For purposes of determining the amount of the Gross-Up
Payment, the Executive shall be deemed to pay federal income
taxes at the highest marginal rates of federal income
taxation applicable to individuals in the calendar year in
which the Gross-Up Payment is to be made and state and local
income taxes at the highest marginal rates of taxation
applicable to individuals as are in effect in the state and
locality of the Executive's residence in the calendar year
in which the Gross-Up Payment is to be made, net of the
maximum reduction in federal income taxes that can be
obtained from deduction of such state and local taxes,
taking into account any limitations applicable to
individuals subject to federal income tax at the highest
marginal rates.
(iii) The Gross-Up Payments provided for in this Section
10(d) shall be made upon the earlier of (i) the payment to
the Executive of any Payment or (ii) the imposition upon the
Executive or payment by the Executive of any Excise Tax upon
any Payment. If it is established pursuant to a final
determination of a court or an Internal Revenue Service
proceeding or the opinion of tax counsel that the Excise Tax
is less than the amount taken into account under this
Section 10(d), the Executive shall repay to the Company
within thirty (30) days of the Executive's receipt of notice
of such final determination or opinion the portion, of the
Gross-Up Payment attributable to such reduction (plus the
portion of the Gross-Up Payment attributable to the Excise
Tax and federal, state and local income tax imposed on the
Gross-Up Payment being repaid by the Executive, if such
repayment results in a reduction in Excise Tax or a federal,
state and local income tax deduction) plus any interest
received by the Executive on the amount of such repayment.

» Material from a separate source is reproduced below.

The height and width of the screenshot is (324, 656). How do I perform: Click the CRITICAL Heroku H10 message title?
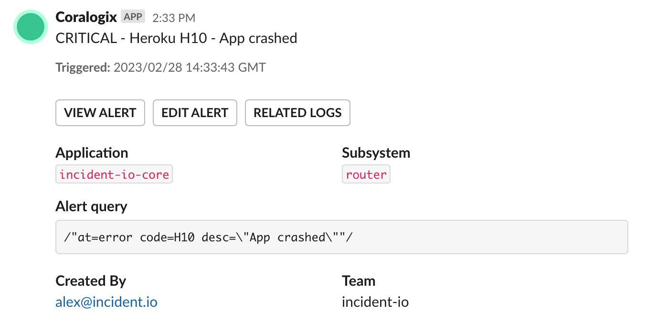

If it is established pursuant to a final determination of a
court, an Internal Revenue Service proceeding, or the
opinion of tax counsel that the Excise Tax exceeds the
amount taken into account hereunder (including by reason of
any payment the existence or amount of which cannot be
determined at the time of the Gross-Up Payment), the Company
shall make an additional Gross-Up Payment in respect of such
excess within thirty (30) days of the Company's receipt of
notice of such final determination or opinion.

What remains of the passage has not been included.